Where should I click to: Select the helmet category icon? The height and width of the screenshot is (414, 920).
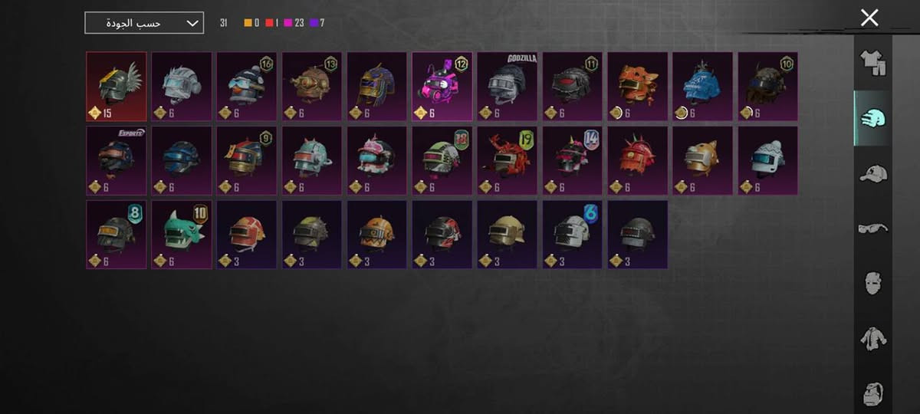872,118
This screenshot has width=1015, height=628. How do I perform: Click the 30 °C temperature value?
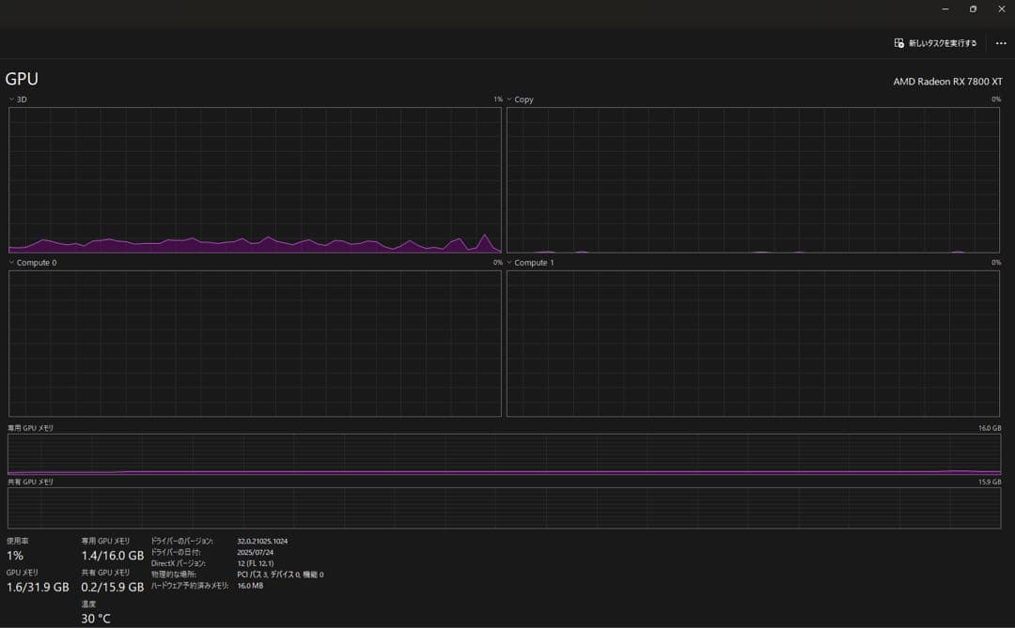coord(96,619)
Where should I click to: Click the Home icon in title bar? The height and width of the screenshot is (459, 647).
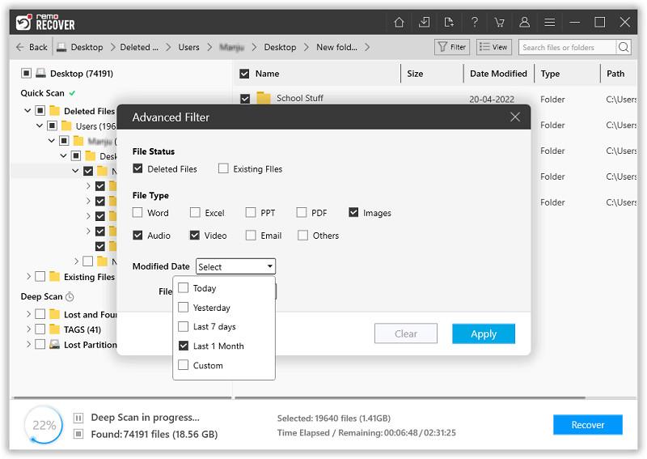(x=399, y=22)
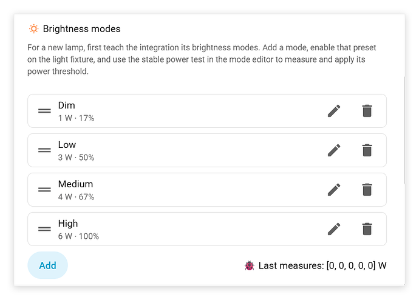This screenshot has height=300, width=419.
Task: Select the Dim mode row
Action: (207, 111)
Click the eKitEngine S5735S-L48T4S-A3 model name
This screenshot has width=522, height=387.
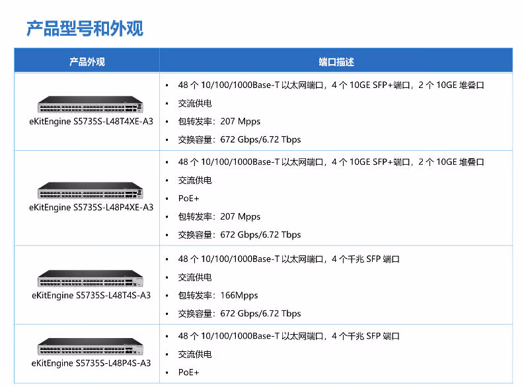91,295
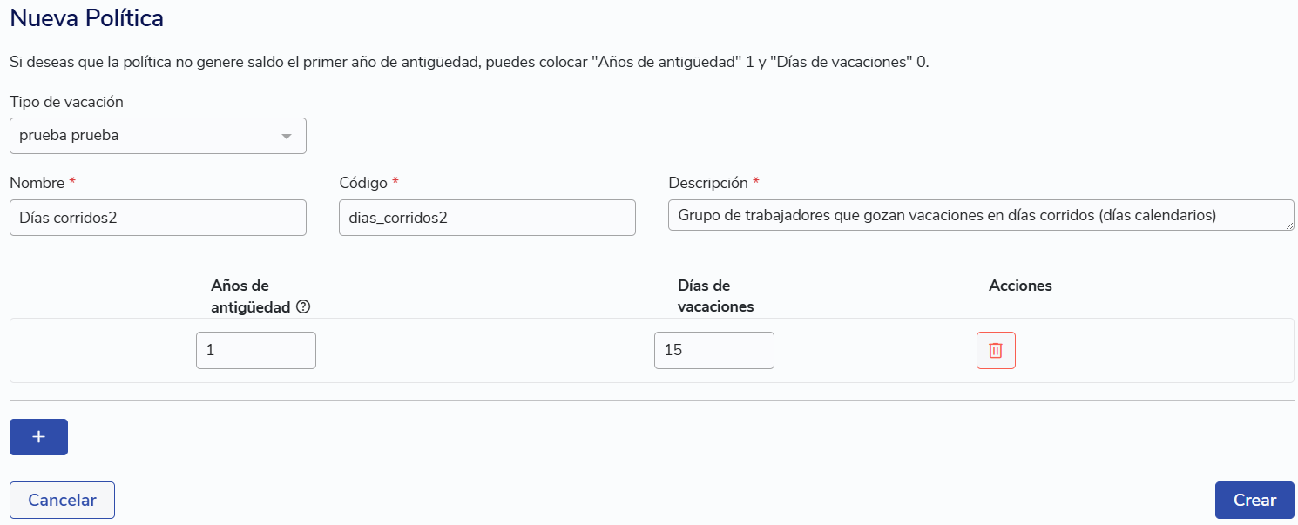Click the Nueva Política heading
Image resolution: width=1298 pixels, height=525 pixels.
click(x=86, y=17)
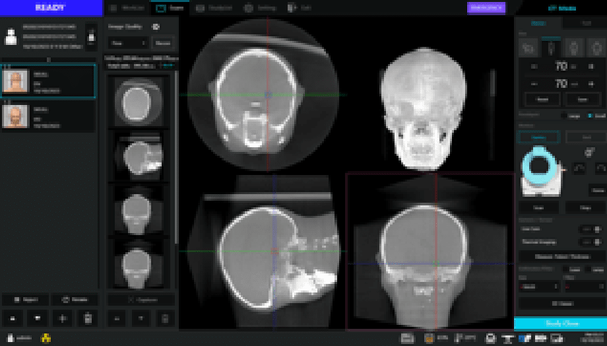Open the bottom-right dropdown in the right panel
Viewport: 607px width, 346px height.
[x=583, y=287]
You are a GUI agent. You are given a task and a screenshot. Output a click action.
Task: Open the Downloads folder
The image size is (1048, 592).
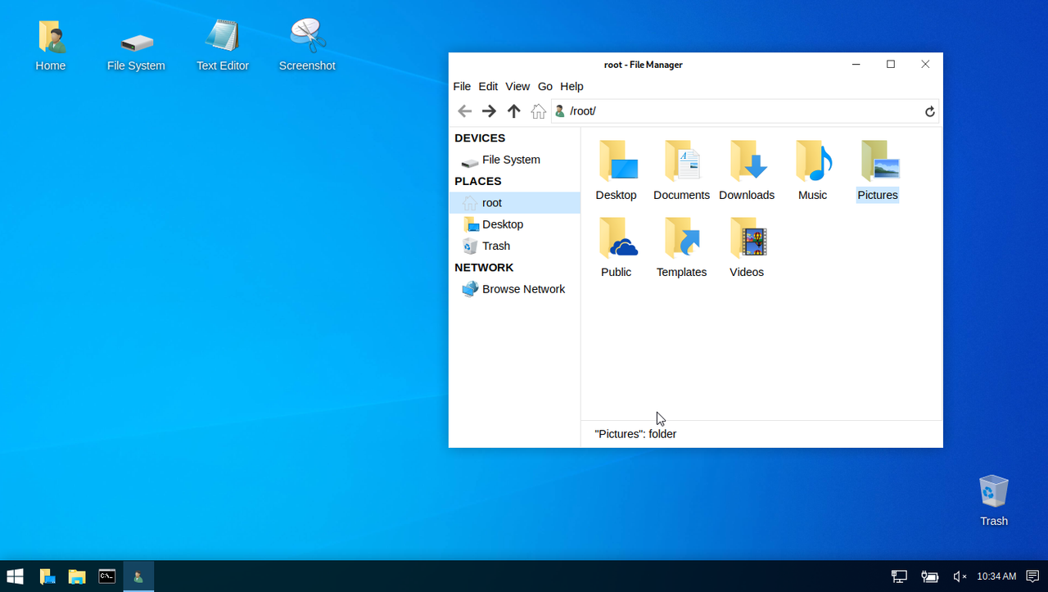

══════

### Try it
In your answer, copy exactly the lines running from the line with "Click the eKitEngine" to the end of the material above, both included, and omit all pictures.

### Exercise solution
Click the eKitEngine S5735S-L48T4S-A3 model name
This screenshot has width=522, height=387.
91,295
Click the Nueva Política heading
Image resolution: width=1298 pixels, height=525 pixels.
click(x=86, y=17)
Open the bottom-right dropdown in the right panel
Viewport: 607px width, 346px height.
[x=583, y=287]
You are a GUI agent. You are given a task and a screenshot. Output a click action.
Task: Open the Downloads folder
The image size is (1048, 592).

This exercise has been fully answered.